Albums of 2017 (#6): LCD Soundsystem – American Dream

American Dream is both a highlight reel and a reinvention for LCD Soundsystem

Feature by Lewis Wade | 27 Nov 2017

When LCD Soundsystem called it quits in 2011, it was a huge shock to the music world. Bowing out at the height of your success and popularity is not unheard of, but it's a bold move, to be sure. It does, however, allow a band to control the narrative of their own legacy, rather than slipping into mediocrity or obscurity. 

Coming back after an absence is a decision much more fraught with difficulty and anxiety. What if the musical landscape has evolved and left you behind? What if you were part of a particular moment in history, a moment that's irretrievably disappeared?

The comeback shows of 2016 proved that LCD were still a force to be reckoned with live, but a new album after time apart is a whole different prospect. For every m b v or Slowdive, there's an Indie Cindy, Chinese Democracy or The Weirdness. LCD may not have been away as long as those artists, but seven years between albums is a lifetime in the digital era, where music is so often treated as an ephemeral commodity.

Fortunately, for band and fans alike, any feelings of trepidation were quickly swept aside by American Dream, a record that is ruminative, melancholic, nostalgic, but never less than masterfully triumphant. A success story like no other in 2017. That they've also managed to have both the best album and the worst cover art in the same year is just another arrow in their quiver.

Expectations were raised after the release of Call the Police and American Dream as singles back in May, but it wasn't until the full package became available on 1 Sep that the return of LCD was fully realised. American Dream can be separated into its constituent parts and analysed in depth, but each moment is in service to the greater cohesive whole, to a 68 minute treatise on the state of the American Dream in 2017, via James Murphy's psyche.

Never one to hide their influences, American Dream sees LCD proudly pilfering from their usual sources; Brian Eno, Talking Heads and Berlin-era David Bowie, but also injecting a little Suicide into the mix (Oh Baby's laconic croon and metronomic click is maybe one degree of separation from Dream Baby Dream). Murphy's delivery has always been an amalgamation of his heroes but, while previous albums may have been mostly indebted to David Byrne, it's a weary, drawling Lou Reed approximation that permeates American Dream. These influences also ensure it is also the most 'New York' record of the year.
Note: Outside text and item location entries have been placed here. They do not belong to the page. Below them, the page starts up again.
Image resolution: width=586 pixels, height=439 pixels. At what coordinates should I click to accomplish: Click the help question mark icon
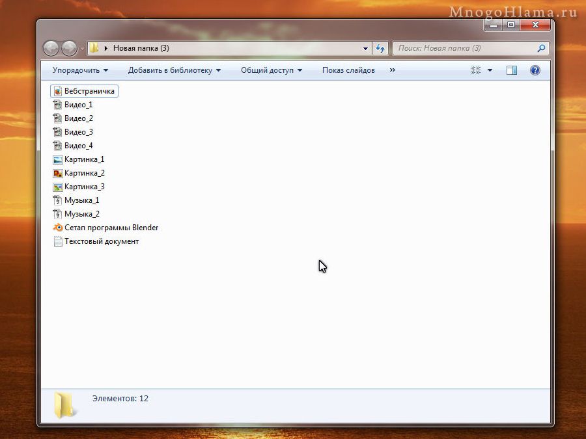535,70
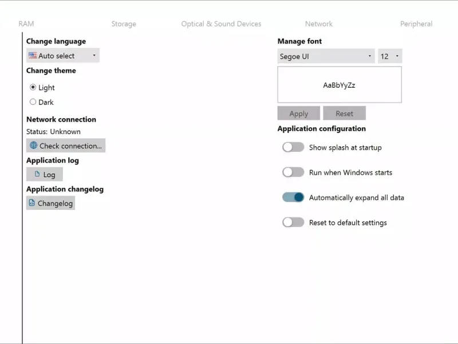Image resolution: width=458 pixels, height=344 pixels.
Task: Select the Dark theme radio button
Action: 33,102
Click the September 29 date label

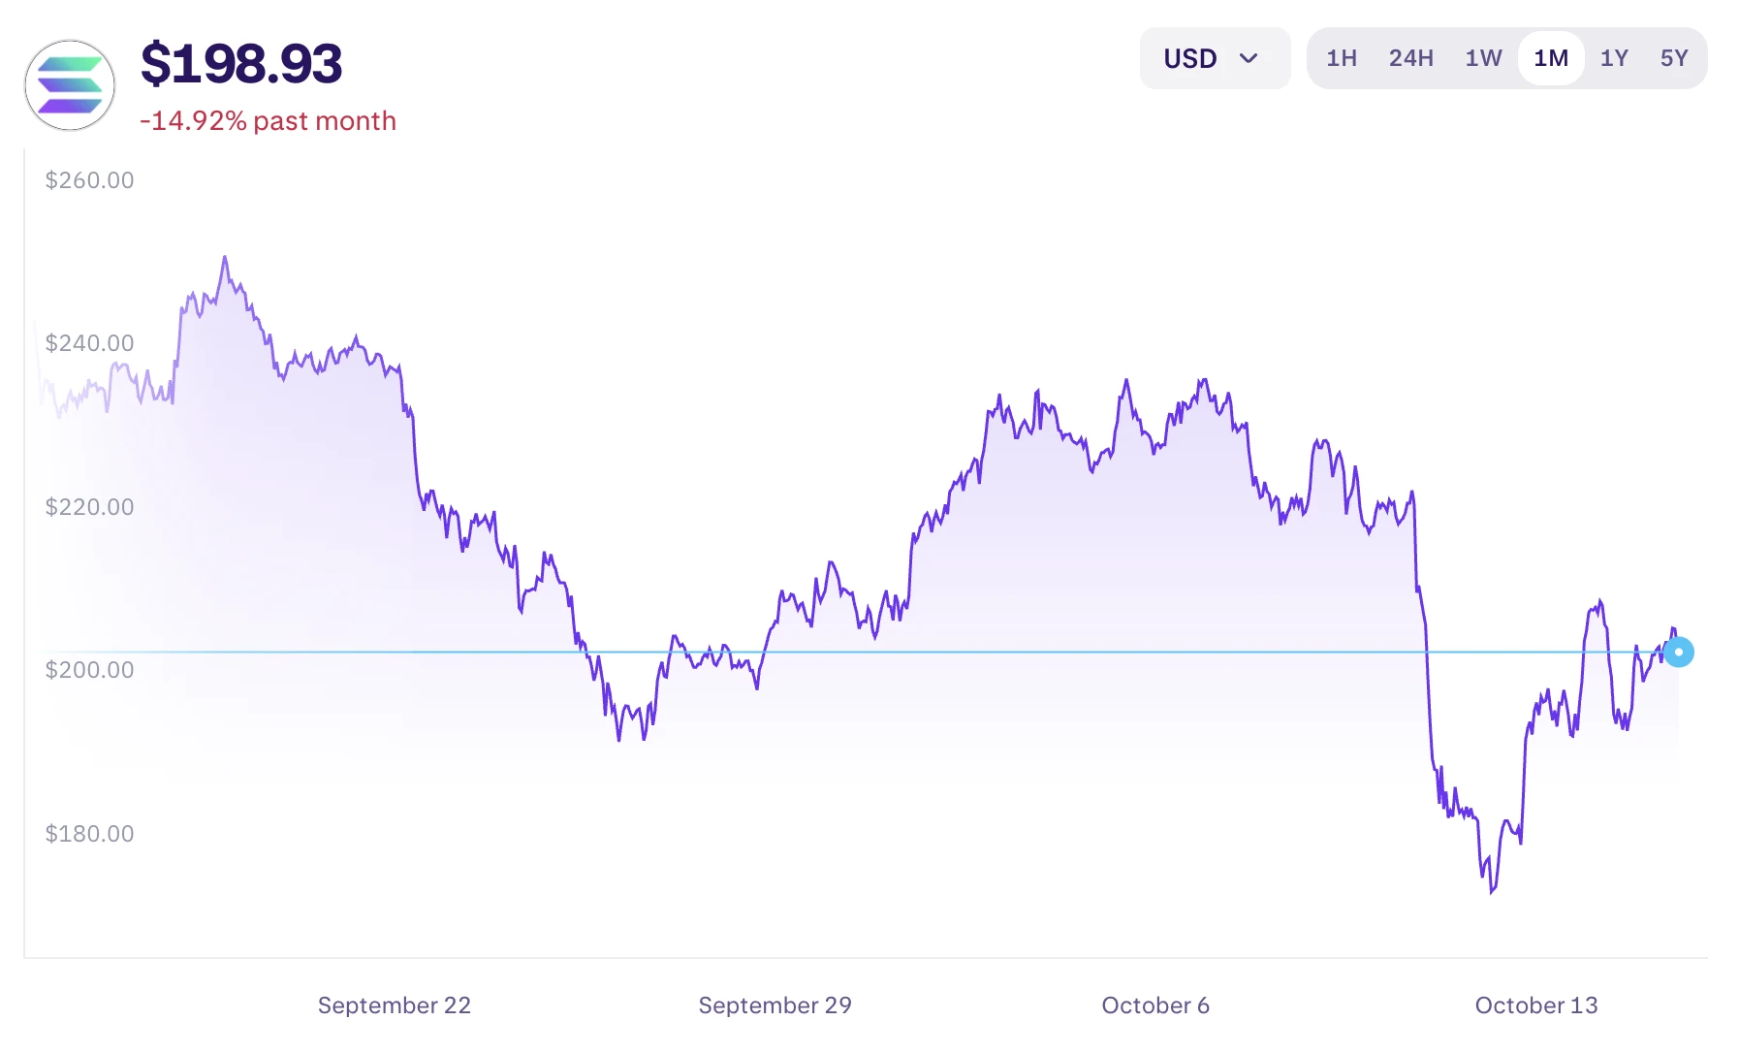pyautogui.click(x=775, y=1005)
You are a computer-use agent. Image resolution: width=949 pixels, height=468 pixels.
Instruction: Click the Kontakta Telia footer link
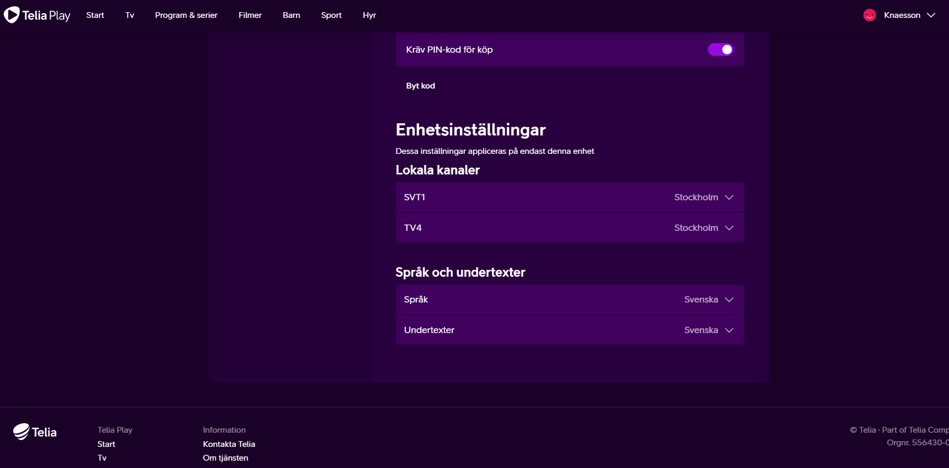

Murphy has been a snobbish elder statesmen from day one (Losing My Edge), but fifteen years on there's a wistful twinkle to his invocations. Where the self-awareness was once an insular, indulgent facet of his lyricism, Murphy has grown over the course of LCD's career, accepting his position and privilege, but also his limitations: 'You made me throw up hands up at my own traditions / And then you had a laugh at my inhibitions'. American Dream is LCD's most ego-less album, allowing it to bask in both the macro (Tonite, Call the Police) and the micro (I Used To, Emotional Haircut).

The micro is explicitly visited on How Do You Sleep? The Beatles-referencing track is used to document aspects of the deterioration of Murphy's relationship with former DFA owner, Tim Goldsworthy, with devastating lines like 'I must admit I miss the laughing / But not so much you' (the blow hits especially hard after the jocular previous line about being left 'amid the vape clouds').

How Do You Sleep? is arguably the album's centrepiece, but its true masterstroke is the twelve minute closing track, Black Screen. In it, Murphy candidly details his feelings surrounding the passing of his friend and mentor – 'You fell between a friend and a father' – David Bowie. Murphy was originally supposed to help produce Bowie's final album, Blackstar, but the pressure was too much for him and he eventually just contributed percussion on two tracks. Murphy is disappointed in his own lack of self-belief, but also in awe at the friendship he had with Bowie; 'Been saving email trails... I read them back sometimes... Your quick replies / Made me high'. It's a sad note to end on, but the 'You could be anywhere / On the black screen' refrain that closes the album acknowledges Bowie's presence as both a lasting cultural icon and profound influence on LCD Soundsystem.

American Dream is both a highlight reel and a reinvention for LCD, paying tribute to their idols by taking what they have given the world and reimagining and repackaging it for the next generation. Their penchant for capturing the zeitgeist remains unmatched and while most bands are struggling to stay relevant in an oversaturated marketplace, LCD breeze past the competition by refusing to bend to contemporary trends, instead setting the mould themselves.